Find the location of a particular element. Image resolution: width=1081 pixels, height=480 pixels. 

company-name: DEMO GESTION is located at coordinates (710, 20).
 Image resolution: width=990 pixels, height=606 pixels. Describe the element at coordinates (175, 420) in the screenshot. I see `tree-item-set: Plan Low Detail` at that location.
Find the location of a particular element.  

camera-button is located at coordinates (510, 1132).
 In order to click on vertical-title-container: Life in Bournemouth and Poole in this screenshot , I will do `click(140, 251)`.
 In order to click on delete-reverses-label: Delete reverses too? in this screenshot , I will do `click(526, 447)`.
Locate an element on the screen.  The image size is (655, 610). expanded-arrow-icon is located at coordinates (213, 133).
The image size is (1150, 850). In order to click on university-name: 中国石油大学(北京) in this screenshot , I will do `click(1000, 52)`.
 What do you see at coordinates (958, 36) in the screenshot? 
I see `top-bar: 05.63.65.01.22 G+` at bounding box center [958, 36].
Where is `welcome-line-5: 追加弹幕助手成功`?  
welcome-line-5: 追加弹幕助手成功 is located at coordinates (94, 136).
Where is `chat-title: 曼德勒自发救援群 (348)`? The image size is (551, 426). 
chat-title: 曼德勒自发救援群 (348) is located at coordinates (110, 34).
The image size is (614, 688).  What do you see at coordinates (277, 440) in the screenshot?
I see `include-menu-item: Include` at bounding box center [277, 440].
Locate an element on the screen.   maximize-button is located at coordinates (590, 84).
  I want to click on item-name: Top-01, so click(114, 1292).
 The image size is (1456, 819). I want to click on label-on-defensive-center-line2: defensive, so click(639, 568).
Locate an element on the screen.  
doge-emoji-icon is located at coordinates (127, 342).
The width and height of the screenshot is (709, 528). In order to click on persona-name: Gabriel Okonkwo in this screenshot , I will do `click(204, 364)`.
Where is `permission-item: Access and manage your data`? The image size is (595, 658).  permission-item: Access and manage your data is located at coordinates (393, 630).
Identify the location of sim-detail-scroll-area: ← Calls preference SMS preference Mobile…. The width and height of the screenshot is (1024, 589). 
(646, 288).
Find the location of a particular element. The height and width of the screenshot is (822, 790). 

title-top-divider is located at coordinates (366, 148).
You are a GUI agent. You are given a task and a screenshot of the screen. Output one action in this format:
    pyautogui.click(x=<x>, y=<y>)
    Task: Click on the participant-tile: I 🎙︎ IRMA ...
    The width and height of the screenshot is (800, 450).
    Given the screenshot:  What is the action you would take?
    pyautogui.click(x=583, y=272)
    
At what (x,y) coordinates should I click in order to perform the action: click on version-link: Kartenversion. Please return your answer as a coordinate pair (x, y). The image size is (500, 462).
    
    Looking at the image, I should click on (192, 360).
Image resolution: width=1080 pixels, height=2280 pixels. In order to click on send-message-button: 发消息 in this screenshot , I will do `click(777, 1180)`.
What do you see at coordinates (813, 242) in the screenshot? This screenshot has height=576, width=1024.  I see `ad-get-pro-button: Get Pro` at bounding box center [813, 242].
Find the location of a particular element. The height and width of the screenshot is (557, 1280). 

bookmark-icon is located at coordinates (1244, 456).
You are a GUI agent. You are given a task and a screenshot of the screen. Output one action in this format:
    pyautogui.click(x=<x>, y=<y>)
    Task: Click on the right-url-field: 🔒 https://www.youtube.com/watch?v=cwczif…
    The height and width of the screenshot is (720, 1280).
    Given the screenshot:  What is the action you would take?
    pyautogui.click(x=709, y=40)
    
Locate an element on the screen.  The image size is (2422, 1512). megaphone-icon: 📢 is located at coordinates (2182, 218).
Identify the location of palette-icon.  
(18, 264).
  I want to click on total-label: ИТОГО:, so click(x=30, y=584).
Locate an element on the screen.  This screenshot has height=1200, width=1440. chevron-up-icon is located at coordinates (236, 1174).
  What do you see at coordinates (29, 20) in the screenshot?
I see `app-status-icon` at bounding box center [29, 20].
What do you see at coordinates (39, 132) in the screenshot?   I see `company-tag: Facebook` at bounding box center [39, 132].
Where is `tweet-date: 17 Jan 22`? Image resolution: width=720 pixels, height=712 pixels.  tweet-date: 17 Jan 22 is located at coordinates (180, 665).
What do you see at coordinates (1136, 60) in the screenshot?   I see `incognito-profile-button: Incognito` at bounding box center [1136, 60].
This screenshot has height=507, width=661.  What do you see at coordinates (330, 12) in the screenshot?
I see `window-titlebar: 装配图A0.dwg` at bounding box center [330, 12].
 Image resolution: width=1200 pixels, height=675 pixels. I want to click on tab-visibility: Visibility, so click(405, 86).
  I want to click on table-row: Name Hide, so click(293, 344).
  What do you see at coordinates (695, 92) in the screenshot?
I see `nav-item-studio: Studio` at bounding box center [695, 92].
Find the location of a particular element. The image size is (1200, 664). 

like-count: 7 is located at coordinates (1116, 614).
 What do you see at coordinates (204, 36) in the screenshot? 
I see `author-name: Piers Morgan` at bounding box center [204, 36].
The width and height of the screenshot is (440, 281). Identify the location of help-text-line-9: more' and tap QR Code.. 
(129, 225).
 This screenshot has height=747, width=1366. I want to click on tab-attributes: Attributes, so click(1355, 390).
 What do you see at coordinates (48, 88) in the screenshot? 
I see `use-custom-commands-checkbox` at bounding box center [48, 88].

::::::::

Extract all of the lines above and reproduce them word for word, without changing anything.

» Written response:
Find the location of a particular element. Image resolution: width=1081 pixels, height=480 pixels. 

company-name: DEMO GESTION is located at coordinates (710, 20).
 Image resolution: width=990 pixels, height=606 pixels. Describe the element at coordinates (175, 420) in the screenshot. I see `tree-item-set: Plan Low Detail` at that location.
Find the location of a particular element.  

camera-button is located at coordinates (510, 1132).
 In order to click on vertical-title-container: Life in Bournemouth and Poole in this screenshot , I will do `click(140, 251)`.
 In order to click on delete-reverses-label: Delete reverses too? in this screenshot , I will do `click(526, 447)`.
Locate an element on the screen.  The image size is (655, 610). expanded-arrow-icon is located at coordinates (213, 133).
The image size is (1150, 850). In order to click on university-name: 中国石油大学(北京) in this screenshot , I will do `click(1000, 52)`.
 What do you see at coordinates (958, 36) in the screenshot? 
I see `top-bar: 05.63.65.01.22 G+` at bounding box center [958, 36].
Where is `welcome-line-5: 追加弹幕助手成功`?  
welcome-line-5: 追加弹幕助手成功 is located at coordinates (94, 136).
Where is `chat-title: 曼德勒自发救援群 (348)`? The image size is (551, 426). 
chat-title: 曼德勒自发救援群 (348) is located at coordinates (110, 34).
The image size is (614, 688).  What do you see at coordinates (277, 440) in the screenshot?
I see `include-menu-item: Include` at bounding box center [277, 440].
Locate an element on the screen.   maximize-button is located at coordinates (590, 84).
  I want to click on item-name: Top-01, so click(114, 1292).
 The image size is (1456, 819). I want to click on label-on-defensive-center-line2: defensive, so click(639, 568).
Locate an element on the screen.  
doge-emoji-icon is located at coordinates (127, 342).
The width and height of the screenshot is (709, 528). In order to click on persona-name: Gabriel Okonkwo in this screenshot , I will do `click(204, 364)`.
Where is `permission-item: Access and manage your data`? The image size is (595, 658).  permission-item: Access and manage your data is located at coordinates (393, 630).
Identify the location of sim-detail-scroll-area: ← Calls preference SMS preference Mobile…. The width and height of the screenshot is (1024, 589). 
(646, 288).
Find the location of a particular element. The height and width of the screenshot is (822, 790). 

title-top-divider is located at coordinates (366, 148).
You are a GUI agent. You are given a task and a screenshot of the screen. Output one action in this format:
    pyautogui.click(x=<x>, y=<y>)
    Task: Click on the participant-tile: I 🎙︎ IRMA ...
    The width and height of the screenshot is (800, 450).
    Given the screenshot:  What is the action you would take?
    pyautogui.click(x=583, y=272)
    
At what (x,y) coordinates should I click in order to perform the action: click on version-link: Kartenversion. Please return your answer as a coordinate pair (x, y). The image size is (500, 462).
    
    Looking at the image, I should click on (192, 360).
Image resolution: width=1080 pixels, height=2280 pixels. In order to click on send-message-button: 发消息 in this screenshot , I will do `click(777, 1180)`.
What do you see at coordinates (813, 242) in the screenshot? This screenshot has height=576, width=1024.  I see `ad-get-pro-button: Get Pro` at bounding box center [813, 242].
Find the location of a particular element. The height and width of the screenshot is (557, 1280). 

bookmark-icon is located at coordinates (1244, 456).
You are a GUI agent. You are given a task and a screenshot of the screen. Output one action in this format:
    pyautogui.click(x=<x>, y=<y>)
    Task: Click on the right-url-field: 🔒 https://www.youtube.com/watch?v=cwczif…
    The height and width of the screenshot is (720, 1280).
    Given the screenshot:  What is the action you would take?
    pyautogui.click(x=709, y=40)
    
Locate an element on the screen.  The image size is (2422, 1512). megaphone-icon: 📢 is located at coordinates (2182, 218).
Identify the location of palette-icon.  
(18, 264).
  I want to click on total-label: ИТОГО:, so click(x=30, y=584).
Locate an element on the screen.  This screenshot has height=1200, width=1440. chevron-up-icon is located at coordinates (236, 1174).
  What do you see at coordinates (29, 20) in the screenshot?
I see `app-status-icon` at bounding box center [29, 20].
What do you see at coordinates (39, 132) in the screenshot?   I see `company-tag: Facebook` at bounding box center [39, 132].
Where is `tweet-date: 17 Jan 22`? Image resolution: width=720 pixels, height=712 pixels.  tweet-date: 17 Jan 22 is located at coordinates (180, 665).
What do you see at coordinates (1136, 60) in the screenshot?   I see `incognito-profile-button: Incognito` at bounding box center [1136, 60].
This screenshot has height=507, width=661.  What do you see at coordinates (330, 12) in the screenshot?
I see `window-titlebar: 装配图A0.dwg` at bounding box center [330, 12].
 Image resolution: width=1200 pixels, height=675 pixels. I want to click on tab-visibility: Visibility, so click(405, 86).
  I want to click on table-row: Name Hide, so click(293, 344).
  What do you see at coordinates (695, 92) in the screenshot?
I see `nav-item-studio: Studio` at bounding box center [695, 92].
Find the location of a particular element. The image size is (1200, 664). 

like-count: 7 is located at coordinates (1116, 614).
 What do you see at coordinates (204, 36) in the screenshot? 
I see `author-name: Piers Morgan` at bounding box center [204, 36].
The width and height of the screenshot is (440, 281). Identify the location of help-text-line-9: more' and tap QR Code.. 
(129, 225).
 This screenshot has height=747, width=1366. I want to click on tab-attributes: Attributes, so click(1355, 390).
 What do you see at coordinates (48, 88) in the screenshot? 
I see `use-custom-commands-checkbox` at bounding box center [48, 88].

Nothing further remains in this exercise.